深夜お笑いラジオについて語るだけのエッセイ

ぴとん

第1話 深夜お笑いラジオ


 テーマ真夜中ということで、今回は深夜お笑いラジオ好きな私のエッセイをここに綴らせていただきます。




 お耳に、いやお目めに合いましたら。


 私が深夜ラジオに興味を持ち始めたのは、有吉弘行のSUNDAY NIGHT DREAMERからである。


 正確にはこの番組は20時から放送なので深夜ラジオとは言えない。


 しかし、その内容は、明るい時間帯には決して聴けないド下ネタのオンパレード。


 テレビでは観られないような、ディープな笑いに、思春期真っ只中な高校生だった私はすっかりのめり込んだ。


 なお、当ラジオはパーソナリティの有吉軍曹により、あまり聴いていることを他所へ口外しないほうがいいと伝令が下されているので、深掘りはせず、ここまでにしておく。


 興味を持った方はradikoプレミアムなど公式の視聴方法で聴いていただきたい。


 続いて私がハマったのが、ハライチのターンである。


 お笑い芸人ハライチといえば、国民の弟澤部氏がお茶の間に広く浸透している。


 「○○なヤーツ」のフレーズが印象的なノリボケ漫才も、正月のネタ番組などで一度は耳にしたことがあるひとも多いはずである。


 その、ハライチが担当するラジオ。どんなものを想像しただろうか。


 温いラジオを想像したなら大間違いである。


 このラジオの魅力は、完成されたフリートークであろう。


 もちろん、コーナーメールも面白いのだが、今回はフリートークに焦点を絞ってお話しさせていただきたい。


 テレビに数多く出ている澤部氏のフリートークは、やはり安定して面白い。
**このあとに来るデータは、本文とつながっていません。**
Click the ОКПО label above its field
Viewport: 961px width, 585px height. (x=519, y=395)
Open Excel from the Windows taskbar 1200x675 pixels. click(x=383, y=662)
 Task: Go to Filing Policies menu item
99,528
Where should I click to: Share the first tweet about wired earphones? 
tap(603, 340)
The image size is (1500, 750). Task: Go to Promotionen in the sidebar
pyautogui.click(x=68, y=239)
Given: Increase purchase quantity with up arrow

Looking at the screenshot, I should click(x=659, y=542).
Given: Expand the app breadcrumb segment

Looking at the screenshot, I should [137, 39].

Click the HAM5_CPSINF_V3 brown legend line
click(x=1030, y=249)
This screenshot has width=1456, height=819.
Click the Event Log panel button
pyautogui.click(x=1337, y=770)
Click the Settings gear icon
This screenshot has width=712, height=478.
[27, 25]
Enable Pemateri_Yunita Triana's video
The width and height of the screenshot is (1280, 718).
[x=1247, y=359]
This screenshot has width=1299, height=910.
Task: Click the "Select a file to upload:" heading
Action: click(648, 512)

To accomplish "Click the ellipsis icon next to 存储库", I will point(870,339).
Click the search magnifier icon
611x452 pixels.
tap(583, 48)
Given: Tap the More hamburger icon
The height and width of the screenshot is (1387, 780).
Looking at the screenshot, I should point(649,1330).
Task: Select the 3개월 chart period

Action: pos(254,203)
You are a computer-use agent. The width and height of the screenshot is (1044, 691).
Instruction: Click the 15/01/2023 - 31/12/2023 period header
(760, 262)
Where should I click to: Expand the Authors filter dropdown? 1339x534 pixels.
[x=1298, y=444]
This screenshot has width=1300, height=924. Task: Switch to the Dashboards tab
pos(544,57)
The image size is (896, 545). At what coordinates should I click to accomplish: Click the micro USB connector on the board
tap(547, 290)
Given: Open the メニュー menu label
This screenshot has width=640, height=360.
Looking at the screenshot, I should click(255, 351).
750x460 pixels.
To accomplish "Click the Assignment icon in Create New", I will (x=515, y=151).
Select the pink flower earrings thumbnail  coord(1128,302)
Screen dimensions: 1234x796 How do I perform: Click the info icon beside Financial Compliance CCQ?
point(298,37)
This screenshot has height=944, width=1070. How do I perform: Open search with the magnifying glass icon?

既婚者なこともあり、子を持つ親のエピソードが多く、その生活を面白おかしく話す澤部氏の腕はさすがである。

 

 では、相方の岩井氏はどうか。


 彼のトークは、なんというか、すごい。


 急に語彙力のなくなった感想となってしまい申し訳ないが、いまからそれを説明する。


 岩井氏のフリートークは、「0から1を生み出す」のである。


 言ってしまえば、たまに彼は「嘘をつく」のである。


 一例をあげるなら、普段通らない道を歩いていたら、裏の世界に迷い込み、そのまま裏のスーパーマーケットで買い物をした話。


 あるいは、道を歩いていると、漫画とかでありがちな、異世界へと繋がる「光のゲート」を見つけた話……。


 架空の物語を、彼は堂々と今週あったこと、としてフリートークで話すのである。


 落語のようにスッキリとオチまで用意されてることもあり、彼は漫才の原型をラジオで披露しているところもある。


 ゆえに、トークが本ネタ並みにおもしろいのだ。


 ハライチのターンは構成が整っており、もしはじめて深夜ラジオを聴くならば、ぜひおすすめしたい番組である。岩井氏と澤部氏の仲のいい掛け合いは、ハマること間違いなしである。



 続いて紹介したいのが、マヂカルラブリー のANN0(オールナイトニッポン0)である。


 M-1グランプリ王者、マヂカルラブリーのことはご存知だろうか。彼らは、2020年のM-1グランプリ決勝にて、縦横無尽に床を転げ回る「吊り革」のネタを披露して、一躍有名になった。


 古参ぶるようで、気に触るかもしれないが、私はM-1以前に放送されていた「あらびき団」という深夜番組で、彼らのラッパーのネタを見て以来、すっかりマヂラブにハマってしまった。


 当時YouTubeにあがっていたマヂカルラブリー のネタはすべて見たのではないだろうか。(公式のものではないので、あまり声を大きくしては言えないが。お気に入りは「バイク王」のネタである。)


 彼らはM-1決勝の「吊り革」により、世間に「漫才か漫才でないか論争」を巻き起こした。


 この論争に関しては私にも自論があり、少々熱くなってしまうため、ここでは割愛するが、話題の渦中になったことにより、マヂラブは漫才師のなかでも「イロモノ」扱いを受けることになった。


 ただし、彼らの漫才をいくつも見てきた私はこう言いたい。


 マヂカルラブリー の真骨頂は「王道のしゃべくり漫才」である、と。


 彼らの掛け合いによる漫才は、きちんと面白いのである。動きだけが彼らではない。


 ラジオでのトークでも、巧みな話術が光る。とはいえ、気取って聞く必要はまったくない。


 マヂラブANN0でよくある流れは、野田のエピソードを、村上が少しずつ誘導をし、脱線に脱線を重ねて、そのうち大きなお笑いに昇華する。そういった流れである。


 彼らのトークは、くだらなく、深夜の冴えていない脳に、麻薬のように効く。なんでこんなことで笑ってんだろう、と冷静になってはいけない。それが深夜ラジオの醍醐味なのだから。


 野田クリスタル氏には、「くだらない夜のはじまり」というミュージカルネタがあるが、まさにマヂラブANN0とは、くだらない夜と言えよう。



 このほかにも、Yes怪奇どんぐりRPGや、真空ジェシカ、空気階段、蛙亭、トムブラウンなど、語りたいラジオはたくさんあるが、今回はここまでとする。あまりに文字数が多くなってしまいそうだからだ。



 最近ではradikoのほか、SpotifyやPodcast、GERAなどでもタイムフリー(リアルタイムではなく放送後)のラジオが聴ける。


 ラジオはぐっと身近になったのだ。


 ぜひ作業の合間に、あなたも深夜ラジオを聴いてみてはいかかだろうか。



 一緒に深夜の沼にどっぷりと浸かりましょう。




※なお、冒頭の「お耳に、いやお目に合いましたら」は、ラジオをテーマにしたドラマ「お耳に合いましたら」からである。こちらも興味をお持ちになった方はぜひご視聴いただきたい。